- ABOUT THIS TASK -
Beginning with the line that includes "Click the chart title PANASONIC TX-32FSW404" and ending with the last line of the entries below, set down each line exactly; include no pictures.
(PROVIDED DATA Opens)
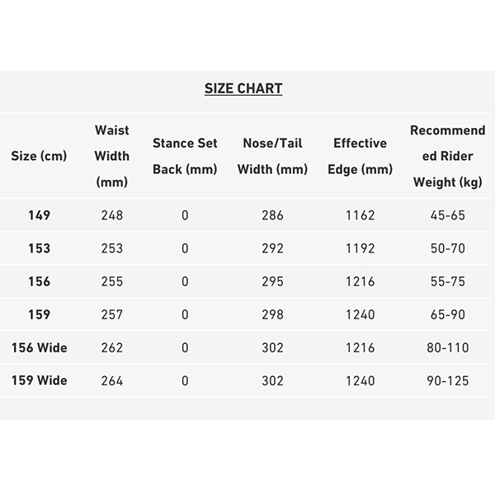Click the 159 size row label
The image size is (495, 495).
coord(39,315)
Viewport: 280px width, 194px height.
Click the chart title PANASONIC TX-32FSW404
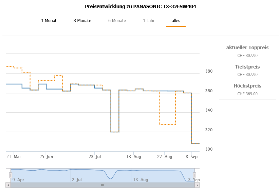point(140,6)
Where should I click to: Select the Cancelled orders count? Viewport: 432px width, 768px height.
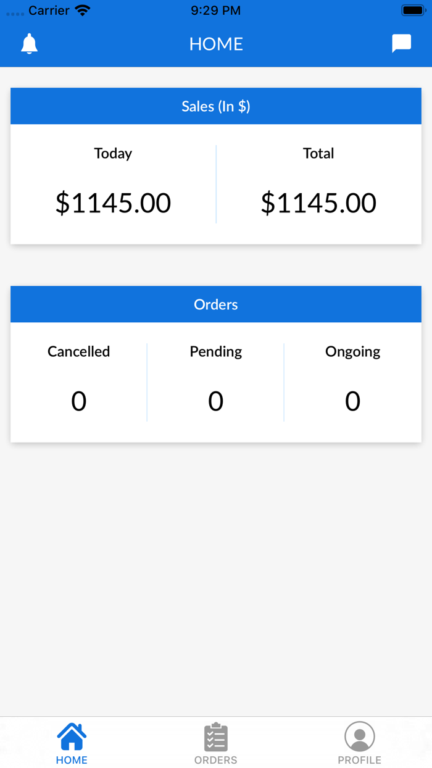[x=78, y=400]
(PROVIDED DATA Closes)
- RESPONSE BOX -
Click the chart title PANASONIC TX-32FSW404
point(140,6)
Where should I click to: Select the Cancelled orders count? Viewport: 432px width, 768px height.
[x=78, y=400]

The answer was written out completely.